**Entries supplied**.
>>>
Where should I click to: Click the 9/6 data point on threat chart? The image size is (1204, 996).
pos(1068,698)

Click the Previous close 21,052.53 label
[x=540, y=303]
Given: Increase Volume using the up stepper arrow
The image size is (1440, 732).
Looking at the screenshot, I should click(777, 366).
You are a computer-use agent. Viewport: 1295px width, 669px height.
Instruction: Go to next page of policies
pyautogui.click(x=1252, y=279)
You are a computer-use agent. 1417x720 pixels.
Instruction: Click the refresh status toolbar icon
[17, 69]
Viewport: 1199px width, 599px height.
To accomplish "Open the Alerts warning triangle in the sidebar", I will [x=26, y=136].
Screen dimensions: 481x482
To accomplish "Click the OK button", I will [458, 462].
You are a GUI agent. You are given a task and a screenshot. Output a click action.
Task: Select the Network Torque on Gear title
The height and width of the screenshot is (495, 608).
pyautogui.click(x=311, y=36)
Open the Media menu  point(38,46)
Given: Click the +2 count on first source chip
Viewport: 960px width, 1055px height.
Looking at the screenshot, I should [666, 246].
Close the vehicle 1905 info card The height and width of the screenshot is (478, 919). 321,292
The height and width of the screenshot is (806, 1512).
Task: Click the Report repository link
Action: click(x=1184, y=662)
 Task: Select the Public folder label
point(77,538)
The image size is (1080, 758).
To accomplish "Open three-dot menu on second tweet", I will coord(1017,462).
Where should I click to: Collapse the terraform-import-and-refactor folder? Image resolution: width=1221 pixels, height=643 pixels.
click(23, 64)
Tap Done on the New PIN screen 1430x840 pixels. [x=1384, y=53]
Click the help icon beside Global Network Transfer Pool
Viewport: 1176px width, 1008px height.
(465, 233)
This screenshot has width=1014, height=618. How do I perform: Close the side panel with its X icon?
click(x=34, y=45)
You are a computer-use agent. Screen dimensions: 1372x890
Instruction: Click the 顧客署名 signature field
<<<
Please express the material above, from the line with "You are a computer-use agent. 1417x720" to the line with "pyautogui.click(x=311, y=36)", both included, as a JSON list of strings with one string per line and blank lines left out.

[
  "You are a computer-use agent. 1417x720 pixels.",
  "Instruction: Click the refresh status toolbar icon",
  "[17, 69]",
  "Viewport: 1199px width, 599px height.",
  "To accomplish \"Open the Alerts warning triangle in the sidebar\", I will [x=26, y=136].",
  "Screen dimensions: 481x482",
  "To accomplish \"Click the OK button\", I will [458, 462].",
  "You are a GUI agent. You are given a task and a screenshot. Output a click action.",
  "Task: Select the Network Torque on Gear title",
  "The height and width of the screenshot is (495, 608).",
  "pyautogui.click(x=311, y=36)"
]